Los proyectos gastronómicos, como los grandes menús, también tienen un inicio, un desarrollo y, a veces, un final necesario. Tanto es así que, Marcos Granda, uno de los empresarios asturianos más inquietos y reconocidos del panorama gastronómico nacional, ha decidido cerrar una etapa clave de su trayectoria desvinculándose del restaurante Ayalga.
Ubicado en el Hotel Villa Rosario de Ribadesella, fue su 'carta de presentación' en su tierra y donde, en 2021, sumaba una estrella Michelin más en su firmamento, a la que tendrá que decir adiós.
Ayalga no era un restaurante cualquiera. Inaugurado en noviembre de 2019, supuso para Granda mucho más que un nuevo proyecto profesional: fue su regreso a casa. Asturias, su tierra, volvía a estar en el centro de su cocina y de su discurso gastronómico.
La playa de Ribadesella vista desde el interior del restaurante Ayalga.
Dos años después, en 2021, llegaba el reconocimiento mayor: la Guía Michelin otorgaba una estrella a Ayalga, convirtiéndolo en el primer restaurante situado en un hotel asturiano en lograr esta distinción. Con este nuevo cambio el palmarés de Granda luce seis estrellas que brillan desde cinco restaurantes diferentes.
Sin embargo, lejos de dramatismos o rupturas abruptas, la salida de Granda se ha producido de forma reflexiva y consensuada. “Todos los proyectos tienen un principio y un final”, explica el sumiller, que insiste en que la decisión ha sido “muy meditada”. El motivo principal, insiste, no es otro que el tiempo, o más bien, la falta de él.
Granda reconoce que Ayalga era un proyecto en el que se implicaba al cien por cien, pero su creciente carga de trabajo y la evolución del modelo de gestión del restaurante le llevaron a entender que su ciclo allí estaba cumplido.

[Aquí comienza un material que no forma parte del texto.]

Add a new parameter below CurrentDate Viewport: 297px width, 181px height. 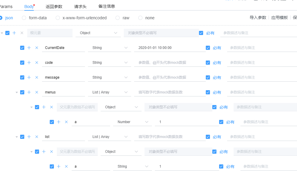click(x=29, y=47)
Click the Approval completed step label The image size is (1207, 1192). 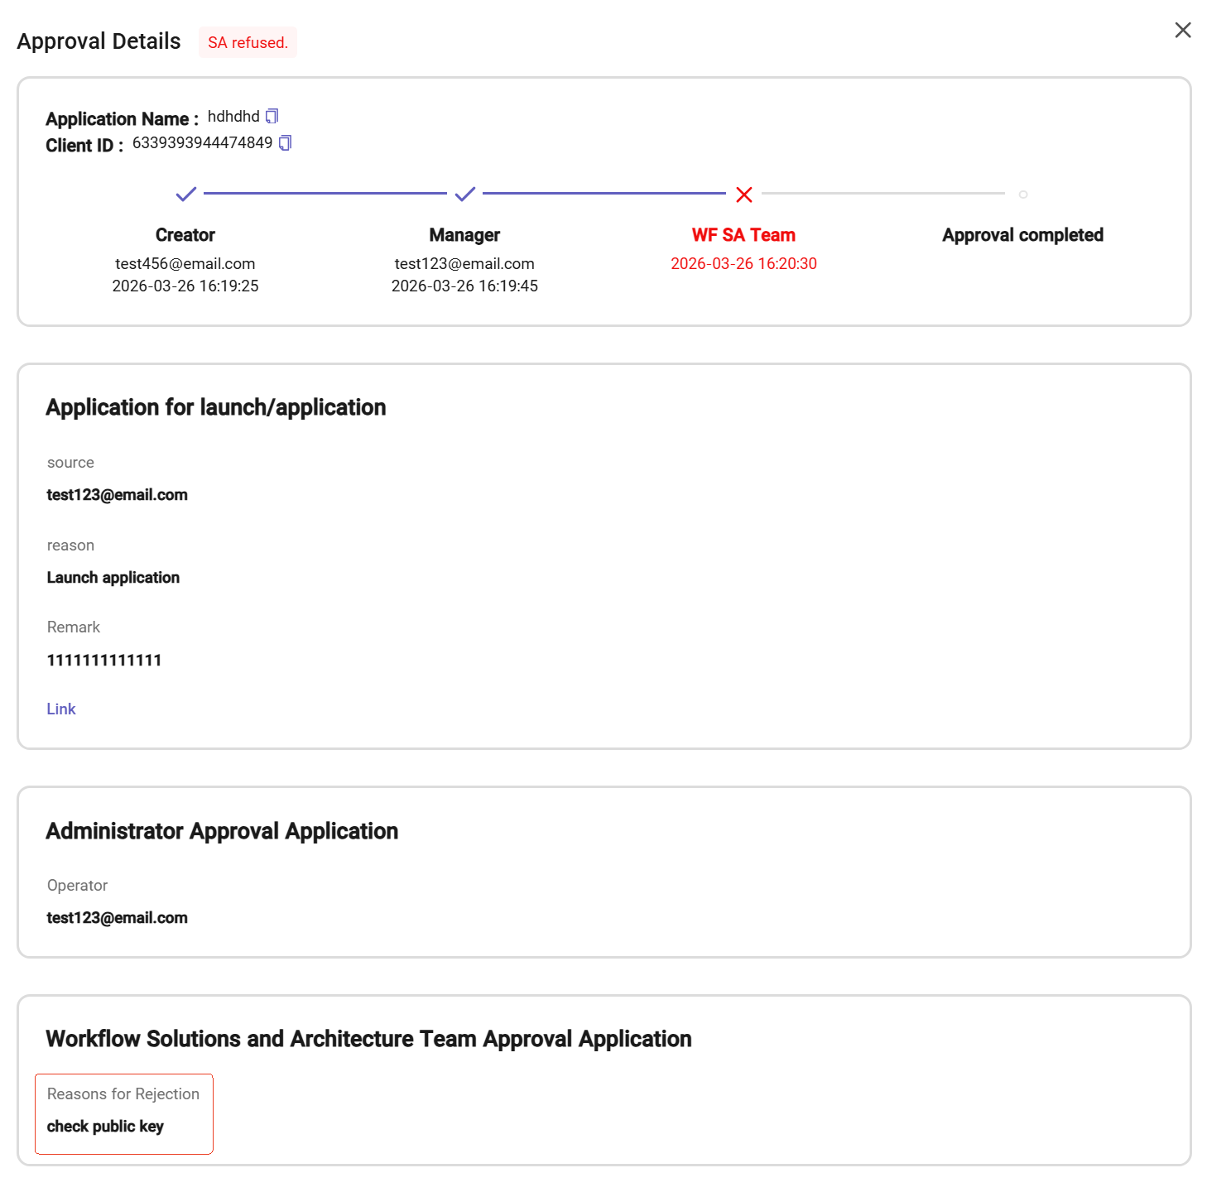[1022, 235]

Con el paso del tiempo, el Hotel Villa Rosario asumió la dirección completa del restaurante, algo que, aunque natural, fue alejando el proyecto de la forma de entender la cocina y la gestión que Granda aplica en sus negocios propios. “Mi trabajo ya está hecho”, señala, subrayando que deja un equipo sólido, formado y preparado para continuar el camino iniciado.
Y ese camino seguirá, aunque sin su nombre ni su sello personal. El restaurante mantendrá la misma línea gastronómica, el mismo jefe de cocina y el mismo equipo de sala. No habrá cambios bruscos ni giros inesperados, salvo uno fundamental: Ayalga continuará sin el sello de Marcos Granda, y previsiblemente también sin la estrella Michelin que estaba ligada a su figura.
Villa Rosario, el hotel que alberga el restaurante Ayalga.
Lejos de interpretarse como un paso atrás, la decisión responde a una estrategia vital y profesional. Granda habla de optimizar el tiempo y de centrarse en proyectos que pueda controlar al cien por cien, como su restaurante en Gijón, del que es propietario absoluto. No hay malentendidos, ni desencuentros, ni reproches. Solo agradecimiento. Al hotel, por haberle permitido volver a Asturias; al equipo, por el trabajo compartido; y a una etapa que, según él mismo reconoce, ha sido de enorme aprendizaje.
El futuro, como suele ocurrir con los hosteleros inquietos, no se detiene. Granda deja entrever nuevos proyectos, algunos aún sin firmar, que se darán a conocer en los próximos meses. No habla de grandes ciudades ni de expansiones grandilocuentes, pero sí de seguir haciendo “cosas interesantes”.
Mientras tanto, Ayalga queda como un hito en la historia reciente de la gastronomía asturiana: el restaurante que llevó una estrella Michelin a un hotel del Principado y que marcó el regreso de Marcos Granda a casa. Un capítulo que se cierra sin estridencias, pero con la certeza de que, en la cocina como en la vida, saber cuándo marcharse también es una forma de éxito.